SO: Do you ever revise a story before it’s collected?

KR: Nope, but today I did change a word in “Attack of the Giant Baby,” which is about to be in a Hits from Fantasy & Science Fiction anthology. I think it was a “the” to “his.”

SO: You may have shifted the weight of the whole story.

KR: As if. Giant baby pretty weighty already. Ginormous, you might say.

The wives spent every day by the pool at the Miramar, not far from the base, waiting for word about their men. The rents were cheap and nobody bothered them, which meant that no one came to patch the rotting stucco or kill centipedes for them or pull out the weeds growing up through the cracks in the cement. They were surrounded by lush undergrowth and bright flowers nobody knew the names for, and although they talked about going into town to shop or taking off for home, wherever that was, they needed to be together by the pool because this was where the men had left them and they seemed to need to keep claustrophobia as one of the conditions of their waiting.

— from “Pilots of the Purple Twilight”

SO: How early do you know the setting for a story or a novel?
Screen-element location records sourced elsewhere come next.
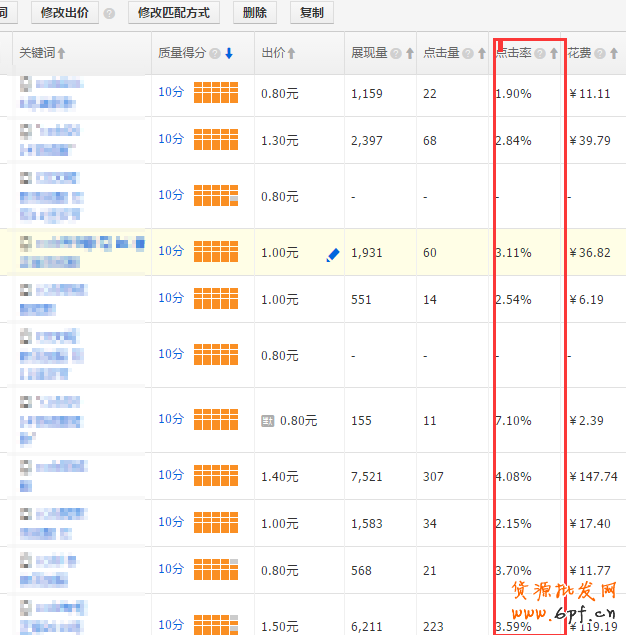This screenshot has height=635, width=626.
Task: Click the 修改匹配方式 button
Action: (x=173, y=13)
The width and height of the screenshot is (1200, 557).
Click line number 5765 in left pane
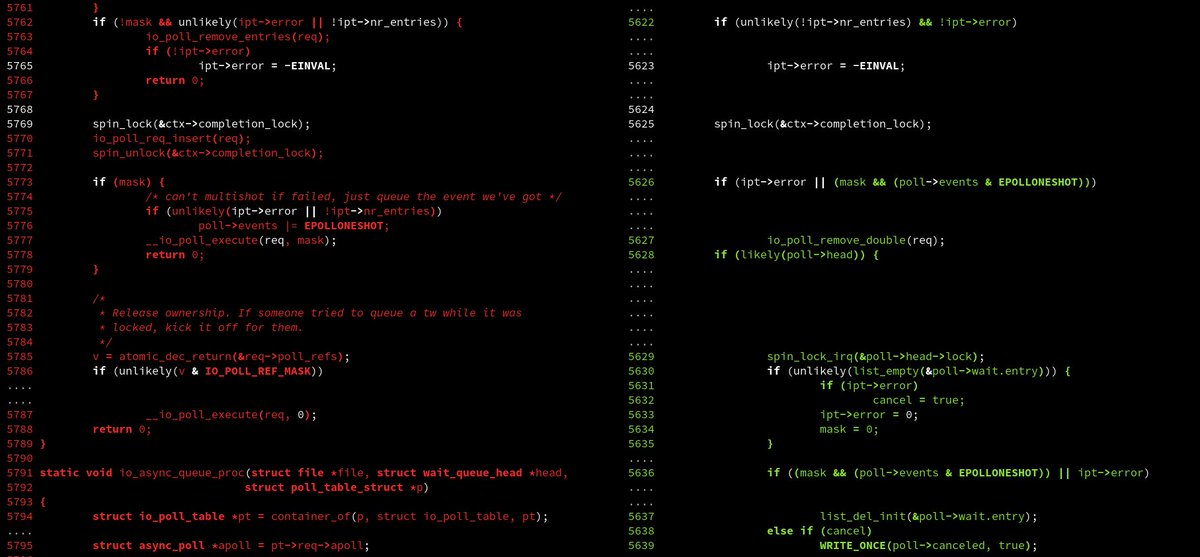click(19, 65)
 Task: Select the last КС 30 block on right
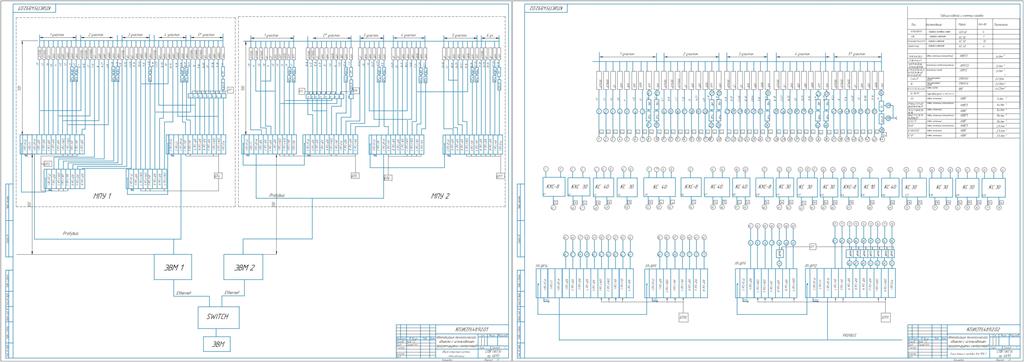(994, 187)
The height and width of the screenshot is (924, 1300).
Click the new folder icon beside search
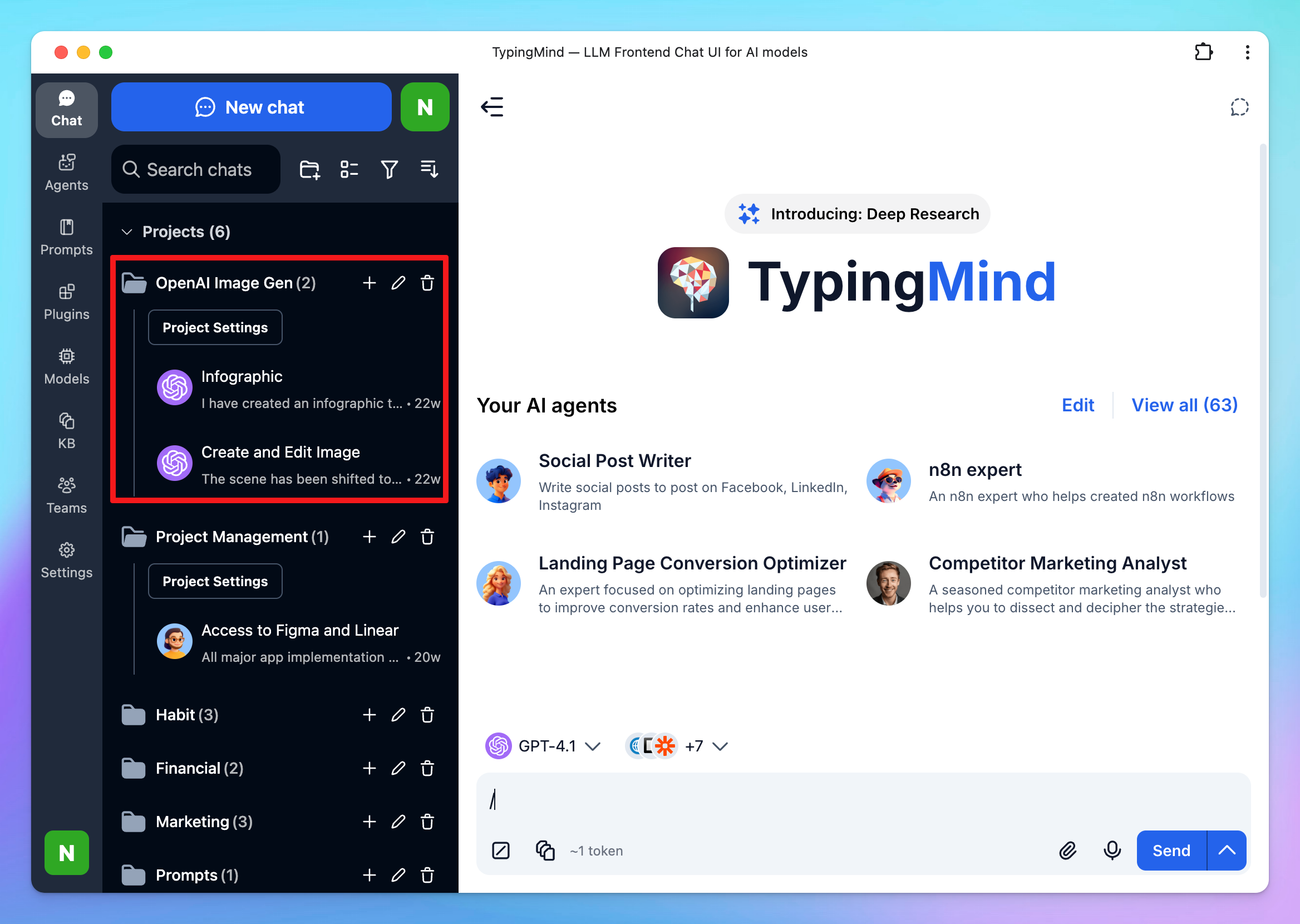309,170
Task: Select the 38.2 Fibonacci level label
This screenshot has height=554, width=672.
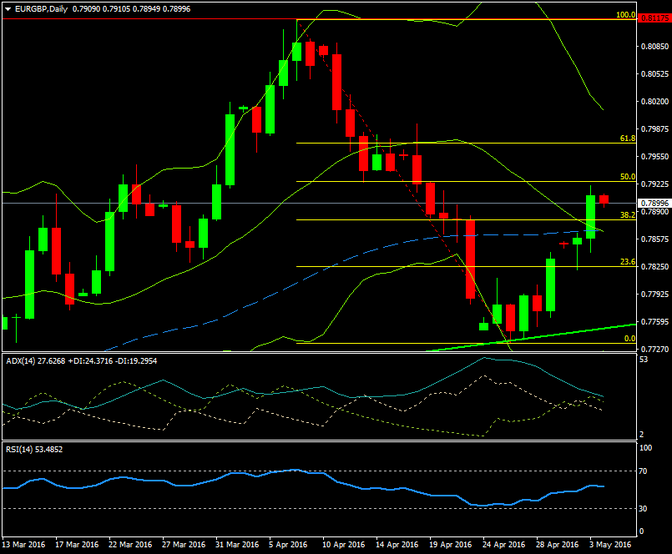Action: [x=626, y=215]
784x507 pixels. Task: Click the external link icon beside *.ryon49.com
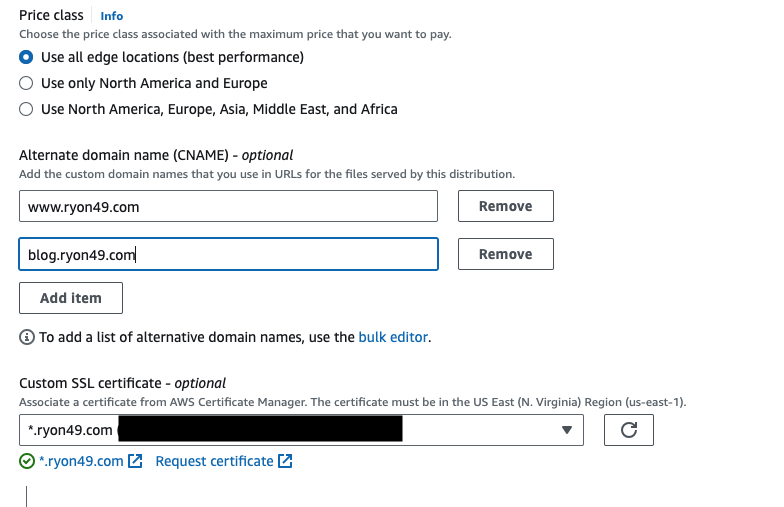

KR: It’s all of a piece. I see the person; I’m inside the person’s head. I look out of the person and see what the person sees. That’s the setting. I was lucky that we moved so much. I have a couple of favorite locations, one of which is Beaufort, South Carolina, where I lived when I was 15, 16. I’ve used it in a number of stories. Another one is St. Petersburg, Florida, which is a town I knew maybe a little too well, which is where I set Son of Destruction — but I call it Fort Jude. I fused the society I knew with spontaneous human combustion to make the book.

SO: How do you get from personal experience to turning that into fiction?

KR: I don’t think about it that way. It starts … I hear things. I get into that head, and once I have heard that person coming and I know who that person is, when I’m inside that person, I see what that person sees, and they might have some characteristics of somebody that you knew.

SO: So it’s all in hindsight…

KR: Usually other people see this stuff before I see it, if it’s even there. And so when I looked at the stories for The Story Until Now, I thought — oh, right, I’ve always been obsessed by that… I realized that there are patterns, there are things that recur in what I’m doing. But I can’t tell you why that is.

SO: To an outsider, it makes sense. Like you’ve said, shipwrecks are a theme, and you look at your history … or that there’s an interest in, not only the military, but as in “Pilots of the Purple Twilight,” waiting for someone to come home.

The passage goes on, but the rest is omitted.